Most of the time, if I want to terminate the execution of the program at a certain critical point, I just create a RuntimeException with some informational messages:

throw new RuntimeException("ERROR: this is wrong! Fix it first!")

In Java there are lots of different built-in exception types, and books also teach how to create your own custom exception types. Is that really necessary? Isn't a RuntimeException sufficient for most purposes from a practical point point of view?

user697911
  • 10,043
  • 25
  • 95
  • 169

3 Answers3

2

Most of the time, if I want to terminate the execution of the program at a certain critical point

Most of the time I don't want to terminate my application but I want to recover from exception to continue execution.

In general, you dont have to define your own exceptions as you could (technically) use only eg. Exception and RuntimeException but creating your own exception classes allowes you to fine graing catching of such exceptions. For example

try{
   myService.doSomething();
}catch(MyCustomException){
 //handle custom exception here- eg.
  retunr Constants.DEFAULT_RESPONSE;
}catch(RuntimeException e){
  log.error("Unknown Error",e);
  return null;
}

So in this scenario I allow myself to recover from exception thrown by my service method but in the same time I am loggin all others exceptions (returning null is not hte best practice what so ever)

Antoniossss
  • 31,590
  • 6
  • 57
  • 99
1

I strongly discourage the use of generic RuntimeException and Exception. This is to allow us to be able to handle different exceptions in different ways.
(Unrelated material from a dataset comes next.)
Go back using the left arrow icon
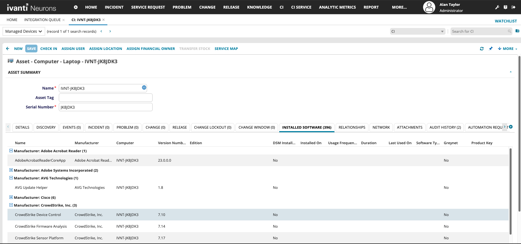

For example, if I catch a RuntimeException, I would want to do a different action if it's due to bad input (so we can tell the user to fix their input), a disk error (so we can alert the operations team so they can replace), or a null pointer (which is clearly a bug). Throwing and catching generic RuntimeExceptions make this more difficult than is really necessary.

Joe C
  • 15,324
  • 8
  • 38
  • 50
  • As I think that what you have in mind, I disagree with stance to not to use RunitimeExceptions. To me it is a common practice to eg. wrap ungandled exceptions into RuntimeExceptions and rethrow. – Antoniossss Oct 31 '18 at 23:27
0

One way having different types of exceptions is useful is that you can define how your program should behave in response to a particular exception being thrown.

try {
    // code that may throw several types of exceptions
} catch (Exception1 e) {
    // handle Exception1
} catch (Exception2 e) {
    // handle Exception2
} catch ...

In this way a running program may recover from an exception and may continue running.